Okay, this was a great one. As often happens after a long day of staring at a computer screen, I nodded off on the bus ride home. Typically, this is an uneventful little nap that's punctuated by brief spasms as I'm startled awake every time we hit a major bump. No doubt my head lolling around and my limbs jerking every which way are hilarious to observers, and that's why I do it, really. For the entertainment value.
Anyway, on this particular day, I snapped awake in the middle of a catfight between a black woman and a flamboyantly gay man sitting across from me in the back of the bus. Why anyone would tangle with such a woman, I don't even pretend to know. Maybe he thought he could out-diva her.
In any case, it's important to note that not only was she holding her own in the on-board verbal exchange, but she was also giving a play-by-play to whomever she was talking to on her cell phone. Here's what I awoke to in my foggy stupor.
Woman: "You need to shut your mouth!”
Me: (Shit, I can't believe I missed the first part of this!)
Man: “You better shut YOUR mouth!”
Woman: “You saw I was on the phone when you sat down.”

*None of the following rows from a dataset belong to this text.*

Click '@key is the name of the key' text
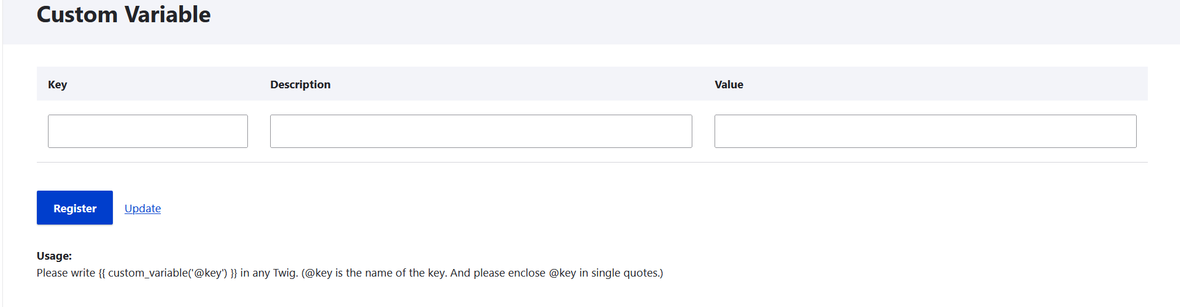The width and height of the screenshot is (1180, 307). coord(375,272)
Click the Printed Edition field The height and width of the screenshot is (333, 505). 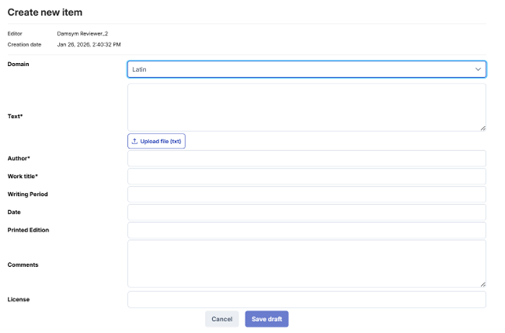click(x=306, y=231)
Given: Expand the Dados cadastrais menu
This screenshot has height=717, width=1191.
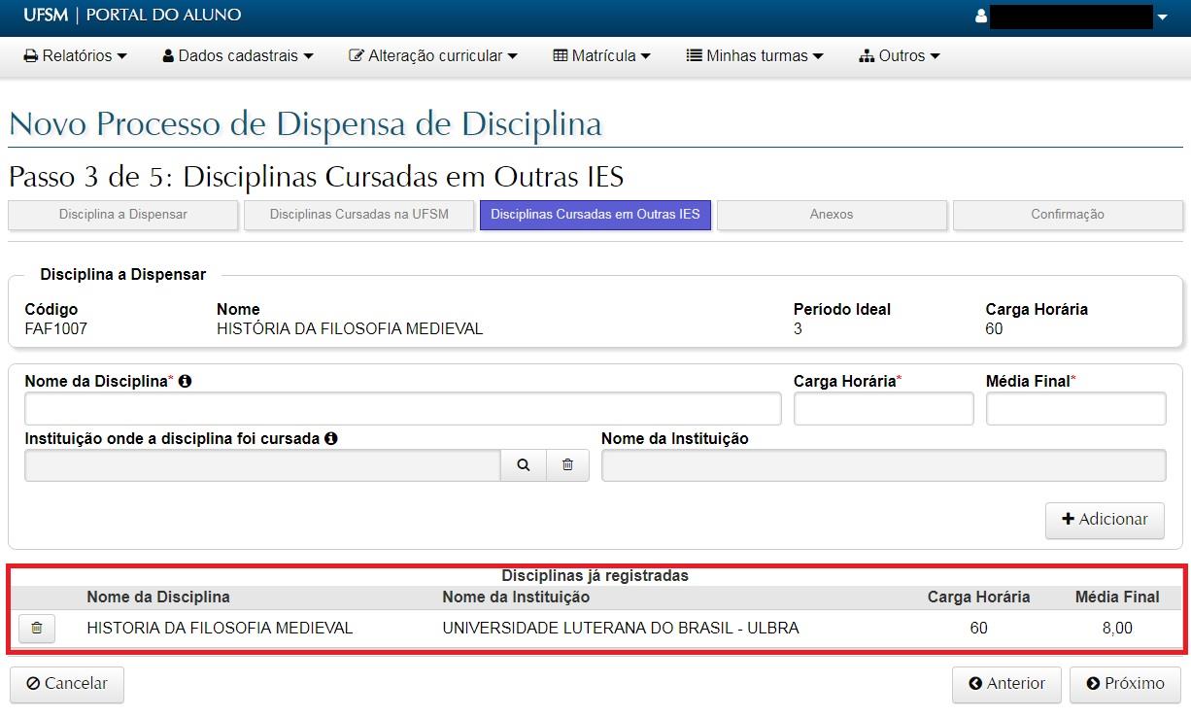Looking at the screenshot, I should point(238,56).
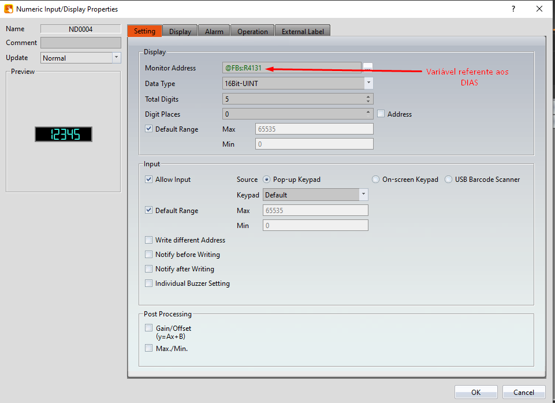Screen dimensions: 555x403
Task: Close the properties dialog window
Action: 539,9
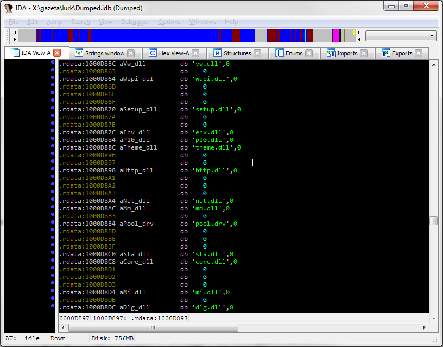Click the IDA View-A tab icon
Image resolution: width=443 pixels, height=347 pixels.
[15, 53]
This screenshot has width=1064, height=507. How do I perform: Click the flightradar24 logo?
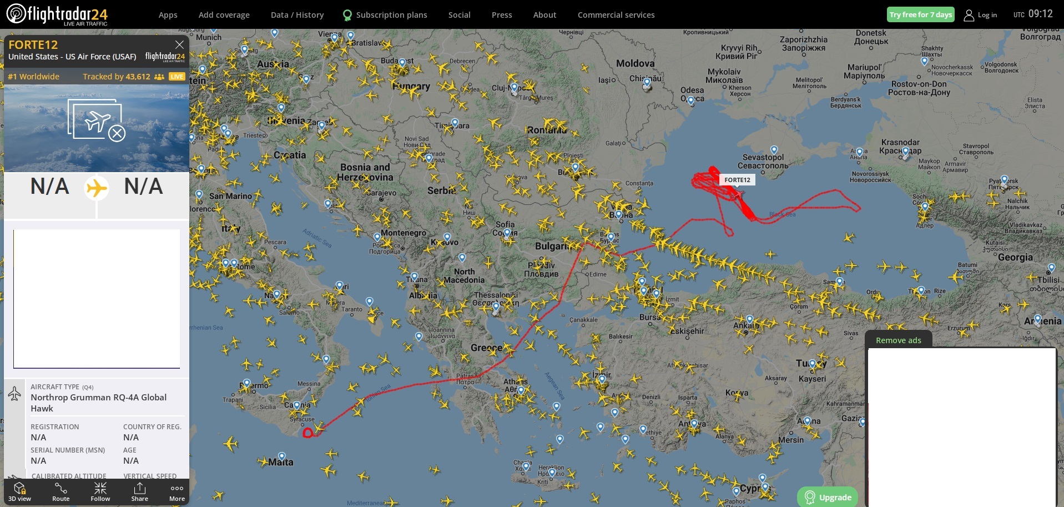click(x=57, y=14)
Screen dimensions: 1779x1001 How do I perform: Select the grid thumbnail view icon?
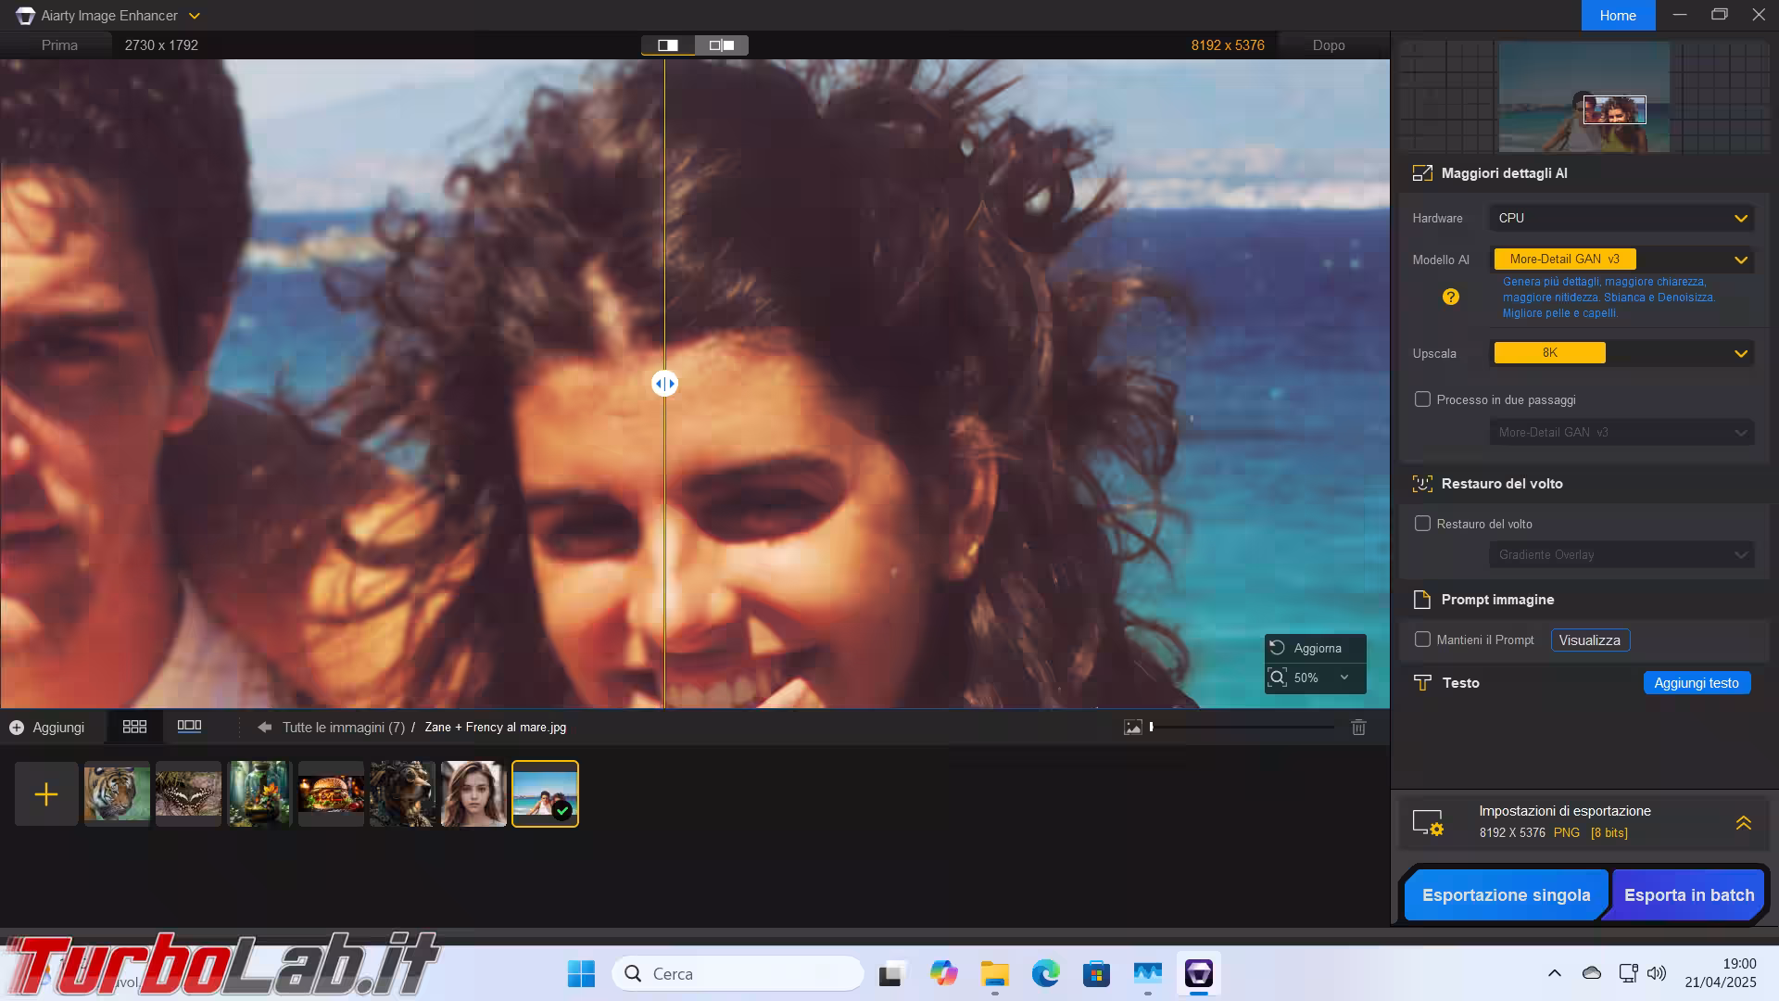(134, 727)
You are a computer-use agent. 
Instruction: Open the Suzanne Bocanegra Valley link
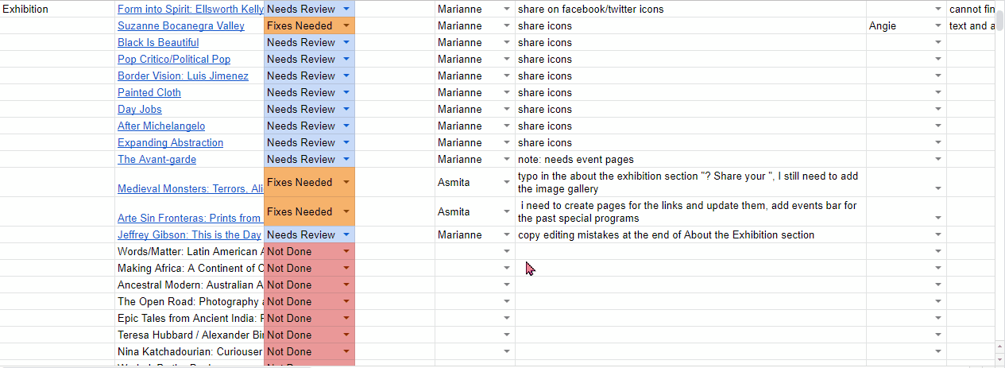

Man: “You need to be more courteous to the people around you.”
Woman into phone: “Girl, I know he didn’t just tell me to get off my phone.”
Me: (Oh, it is ON!)
Man: “I’m going to get you kicked off this bus.”
Me: (You and what army?)
Woman into phone: “Girl, something wrong with him!”
At this point, the man exited the bus in a huff, and I quit worrying about how I was going to revive him before the paramedics arrived. But just as things were settling down, this skinny white teenage boy who had also overheard everything thought it was the perfect moment to interject. He leaned over to the woman and said very casually, "He's probably just racist."
[Insert uncomfortable silence as the woman looked the boy over, deciding whether or not to end him.]
Woman into phone: “Girl, he’s probably just racist.”